The assembly coinflip
The simplest version of this problem has two outcomes. The problem is to realize a probability distribution over these outcomes that may depend on a contextual variable. In NEMO this may be implemented using a “context” area which stimulates a “state” area, where the context area contains an assembly for each possible value of the context variable and the state area contains an assembly for each outcome (here, 2) [1]. Additionally, the state area has access to a source of randomness, which adds a small independent and identically distributed perturbation to the activation of each neuron in the state area.
The probability distribution in this case turns out to be determined by the weights from the context assembly to the outcome assemblies. For a fair coin toss, the two outcome assemblies have the same weight with the context assembly. When the context assembly fires, exactly k neurons fire in the state area, like usual – but the random perturbation ensures that the two outcomes have roughly equal probability of having a slight advantage in numbers in this first cap. In subsequent caps, strong recurrent connectivity within the outcome assemblies amplifies this initial advantage so that the initial leader quickly comes to fire entirely. More generally, the probability that one outcome obtains the initial advantage depends on the weights in a nice way: it is approximately the softmax of the weights with scaling determined by the parameters of NEMO.
Beyond just implementing a coin flip, to construct models of its environment the brain needs to learn the probabilities of its model from observations.
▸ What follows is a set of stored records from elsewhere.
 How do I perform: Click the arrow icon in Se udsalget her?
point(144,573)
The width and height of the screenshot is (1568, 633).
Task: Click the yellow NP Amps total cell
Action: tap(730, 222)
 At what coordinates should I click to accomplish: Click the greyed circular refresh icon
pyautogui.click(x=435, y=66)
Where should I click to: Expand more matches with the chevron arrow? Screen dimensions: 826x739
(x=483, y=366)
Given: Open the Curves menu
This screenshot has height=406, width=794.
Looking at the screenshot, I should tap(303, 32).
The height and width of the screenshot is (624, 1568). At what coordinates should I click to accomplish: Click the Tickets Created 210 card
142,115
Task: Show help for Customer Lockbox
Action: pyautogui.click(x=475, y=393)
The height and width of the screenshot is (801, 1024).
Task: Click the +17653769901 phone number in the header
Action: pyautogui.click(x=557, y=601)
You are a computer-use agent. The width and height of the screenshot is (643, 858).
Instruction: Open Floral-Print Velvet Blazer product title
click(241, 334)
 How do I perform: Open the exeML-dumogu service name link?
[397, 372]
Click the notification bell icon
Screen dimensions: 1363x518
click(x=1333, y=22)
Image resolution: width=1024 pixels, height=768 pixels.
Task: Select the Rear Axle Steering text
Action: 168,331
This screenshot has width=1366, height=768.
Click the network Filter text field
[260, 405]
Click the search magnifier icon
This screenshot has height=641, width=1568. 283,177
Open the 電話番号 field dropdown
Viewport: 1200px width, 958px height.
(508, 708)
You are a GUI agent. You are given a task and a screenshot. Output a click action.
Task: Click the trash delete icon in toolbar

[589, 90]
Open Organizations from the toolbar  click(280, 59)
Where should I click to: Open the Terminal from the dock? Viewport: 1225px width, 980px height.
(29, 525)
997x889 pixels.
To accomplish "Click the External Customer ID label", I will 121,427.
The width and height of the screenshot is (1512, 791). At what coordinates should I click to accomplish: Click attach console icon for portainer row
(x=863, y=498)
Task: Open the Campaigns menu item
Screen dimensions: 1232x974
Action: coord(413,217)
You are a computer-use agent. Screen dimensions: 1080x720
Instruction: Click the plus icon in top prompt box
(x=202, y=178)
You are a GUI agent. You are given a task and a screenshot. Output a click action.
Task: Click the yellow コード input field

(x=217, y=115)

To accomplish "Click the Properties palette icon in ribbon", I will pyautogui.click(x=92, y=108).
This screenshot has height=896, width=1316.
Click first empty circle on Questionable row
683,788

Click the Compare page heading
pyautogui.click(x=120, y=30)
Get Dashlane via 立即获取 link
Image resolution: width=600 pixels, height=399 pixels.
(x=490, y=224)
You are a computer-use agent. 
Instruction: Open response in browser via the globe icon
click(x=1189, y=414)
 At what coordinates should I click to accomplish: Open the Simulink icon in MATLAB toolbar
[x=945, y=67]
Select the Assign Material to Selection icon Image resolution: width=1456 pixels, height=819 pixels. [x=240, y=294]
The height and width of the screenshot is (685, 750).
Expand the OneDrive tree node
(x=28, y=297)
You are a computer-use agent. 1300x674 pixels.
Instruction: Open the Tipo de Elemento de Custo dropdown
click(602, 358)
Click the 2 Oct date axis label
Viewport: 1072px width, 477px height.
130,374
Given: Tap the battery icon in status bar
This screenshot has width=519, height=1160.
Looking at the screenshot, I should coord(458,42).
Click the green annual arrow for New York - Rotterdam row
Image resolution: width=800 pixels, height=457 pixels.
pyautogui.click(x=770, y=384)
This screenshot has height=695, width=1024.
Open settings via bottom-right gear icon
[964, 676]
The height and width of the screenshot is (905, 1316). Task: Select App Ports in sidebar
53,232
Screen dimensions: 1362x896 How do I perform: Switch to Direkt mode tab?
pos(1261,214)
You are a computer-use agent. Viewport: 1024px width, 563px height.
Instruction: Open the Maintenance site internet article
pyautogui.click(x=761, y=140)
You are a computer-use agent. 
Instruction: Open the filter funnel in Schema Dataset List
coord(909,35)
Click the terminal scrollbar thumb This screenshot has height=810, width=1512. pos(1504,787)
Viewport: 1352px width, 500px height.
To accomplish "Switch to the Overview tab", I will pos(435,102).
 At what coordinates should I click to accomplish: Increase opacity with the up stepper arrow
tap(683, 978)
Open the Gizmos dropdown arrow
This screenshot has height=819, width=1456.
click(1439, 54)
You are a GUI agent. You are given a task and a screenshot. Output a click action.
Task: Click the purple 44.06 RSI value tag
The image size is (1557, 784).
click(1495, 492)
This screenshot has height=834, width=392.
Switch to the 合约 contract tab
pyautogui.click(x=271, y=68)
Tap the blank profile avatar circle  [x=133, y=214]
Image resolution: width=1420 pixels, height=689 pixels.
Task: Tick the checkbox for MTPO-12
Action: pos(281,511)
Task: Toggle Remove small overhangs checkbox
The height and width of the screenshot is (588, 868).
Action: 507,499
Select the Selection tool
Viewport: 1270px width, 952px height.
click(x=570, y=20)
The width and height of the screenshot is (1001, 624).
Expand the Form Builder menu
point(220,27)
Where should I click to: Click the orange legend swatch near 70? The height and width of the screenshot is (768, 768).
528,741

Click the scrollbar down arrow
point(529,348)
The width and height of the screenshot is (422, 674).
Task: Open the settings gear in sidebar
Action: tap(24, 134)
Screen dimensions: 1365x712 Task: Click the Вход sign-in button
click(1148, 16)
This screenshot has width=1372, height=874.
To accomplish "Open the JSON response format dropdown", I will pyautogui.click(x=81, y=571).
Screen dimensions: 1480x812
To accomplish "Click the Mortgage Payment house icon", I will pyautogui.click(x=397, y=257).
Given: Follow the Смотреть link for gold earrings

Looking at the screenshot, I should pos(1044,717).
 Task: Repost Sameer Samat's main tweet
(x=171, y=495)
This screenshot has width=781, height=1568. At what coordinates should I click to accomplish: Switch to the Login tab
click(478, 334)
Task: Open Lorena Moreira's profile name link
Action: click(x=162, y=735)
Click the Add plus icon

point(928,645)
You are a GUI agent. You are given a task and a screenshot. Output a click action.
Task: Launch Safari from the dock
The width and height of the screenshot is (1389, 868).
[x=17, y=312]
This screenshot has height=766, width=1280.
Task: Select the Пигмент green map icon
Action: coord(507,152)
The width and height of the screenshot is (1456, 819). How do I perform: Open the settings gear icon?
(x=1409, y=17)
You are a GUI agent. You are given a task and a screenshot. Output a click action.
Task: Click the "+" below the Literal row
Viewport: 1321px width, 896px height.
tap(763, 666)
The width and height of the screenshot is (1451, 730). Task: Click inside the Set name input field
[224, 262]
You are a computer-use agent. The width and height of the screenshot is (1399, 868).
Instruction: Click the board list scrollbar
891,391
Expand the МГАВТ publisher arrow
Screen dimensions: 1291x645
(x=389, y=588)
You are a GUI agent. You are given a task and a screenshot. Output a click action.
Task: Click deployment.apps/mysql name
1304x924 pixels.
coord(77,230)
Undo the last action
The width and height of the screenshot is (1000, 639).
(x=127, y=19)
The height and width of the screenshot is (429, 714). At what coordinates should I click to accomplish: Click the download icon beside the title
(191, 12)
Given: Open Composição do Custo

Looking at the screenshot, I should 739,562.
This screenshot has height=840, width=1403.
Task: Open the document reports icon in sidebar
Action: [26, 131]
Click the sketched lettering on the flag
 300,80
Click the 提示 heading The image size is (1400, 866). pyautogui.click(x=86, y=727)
In other words, the probability of a outcome occurring in a particular context should match the empirical frequency with which that outcome/context pair was observed. Since the probability distribution based on the weights is a softmax, a particular yet simple Hebbian plasticity rule can “invert” the softmax, so that the probability and empirical frequency approximately coincide.
Notably, in experiment this setup works with a large number of outcomes, but in theory it has only been shown to hold for two.
More complex models
The basic assembly coinflip is a useful gadget to use in the construction of more complex models. A simple yet surprisingly powerful model is the Markov chain, which generates sequences of states (or observations). A sequence can be sampled from a (stationary) Markov chain by repeatedly applying and sampling from its transition function, which maps a current state to a probability distribution over the next state. This straightforwardly reduces to the coinflipping case – context corresponds to the current state, and outcomes correspond to the next state.
To implement a Markov chain in NEMO we need two areas, a current state area and a next state area, connected bidirectionally and each containing an assembly for every state. The next state assemblies link directly back to their current state copies, while weights from the current state assemblies to the next state assemblies encode the transition function of the Markov chain. We assume that the inhibition schedule briefly allows the current state area to fire, then inhibits it while allowing the next state area to fire for several timesteps (which allows an outcome to be chosen), and then repeats indefinitely.
To sample, one simply sets a current state assembly to fire and then allows the NEMO dynamics to unfold. This model too can be learned from observations, by simply firing the appropriate sequence of correct and next state assemblies.